Awkward Metamorphosis.
I am depressed. Need to write it down, read it back, see in writing what I feel. But what does it mean? Is it constant? Can’t be. Regular enough? I’d say so.
How does one cope with being alone? Because I am, aren’t I. Partner, child, friends and family. They are all there but none of them have been where I have been. I was on top of the world, flying, I reached the top. Imagine that, setting out in an industry and reaching the top. It’s not supposed to happen, is it. Certainly not by the age of 27. And let’s face it, I was there years before then. Famous, admired, successful. I could still be on that ride if it wasn’t for what I assume is self-preservation, common sense? It wasn’t real life, I mean, it was, it was quite literally my life, but to keep it alive you had to ignore the screen between you and the rest of the world. The difference. In no way real but without doubt there.

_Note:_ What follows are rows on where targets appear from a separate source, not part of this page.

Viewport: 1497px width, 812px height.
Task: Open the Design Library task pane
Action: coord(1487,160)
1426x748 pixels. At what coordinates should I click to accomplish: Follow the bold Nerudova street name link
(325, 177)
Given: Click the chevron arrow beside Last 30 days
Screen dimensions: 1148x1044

I had to step away. And now this. Domestic, mundane, normal. It would be hard enough to get on board with, even without having toured the world and seen it all. Threshold for stimulation stretched to breaking point, now try scratching that itch. No wonder so many lose it. No wonder, for the most part, they keep the party going. Because what is the alternative? Well, this. Tormented, distracted, unsatisfied with what is quite obviously, enough. More than.

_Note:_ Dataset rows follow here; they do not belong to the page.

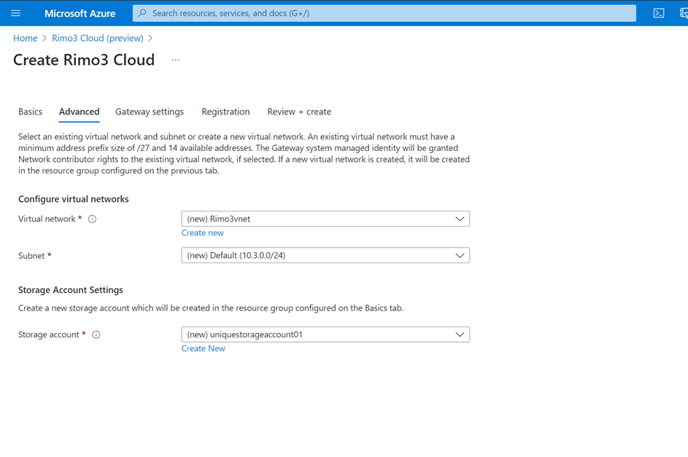Viewport: 688px width, 457px height.
Task: Select the Advanced tab
Action: click(x=79, y=112)
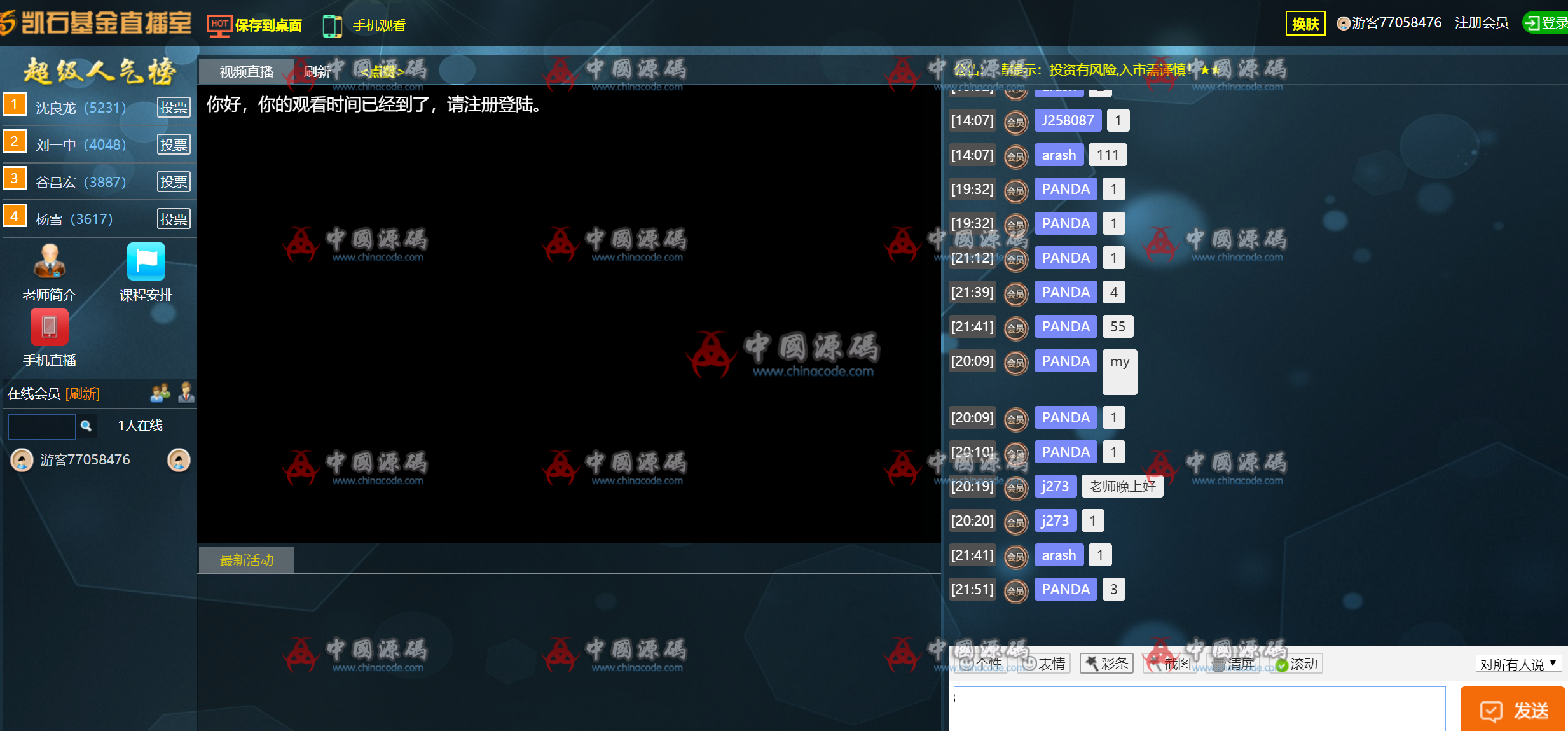The height and width of the screenshot is (731, 1568).
Task: Open the 表情 emoji picker
Action: [x=1044, y=664]
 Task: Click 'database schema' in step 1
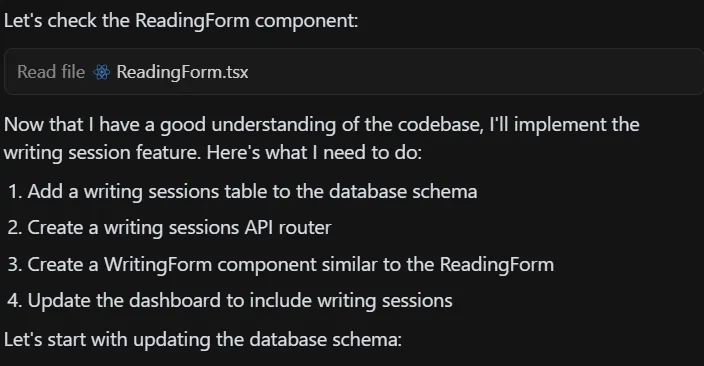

Purpose. That’s what’s needed. For all of us. And let’s say, for arguments sake, this is a period of transition, which I have no doubt that it is. One day, when this awkward metamorphosis has run its course, I’ll look back on these years and see them as necessary, cleansing, the ultimately noble slog of becoming. Noble and utterly boring. That’s the truth of it all, it’s boring, I am boring, you are boring, and that in itself is fine, it’s just the having seen the other side that makes it a bitter pill to swallow.
I know what it is to be fully committed to a project. To give yourself over to the cause. To live and breathe, to embody the project. And that, for now, has gone. And so, a hole is felt. Emptiness perceived.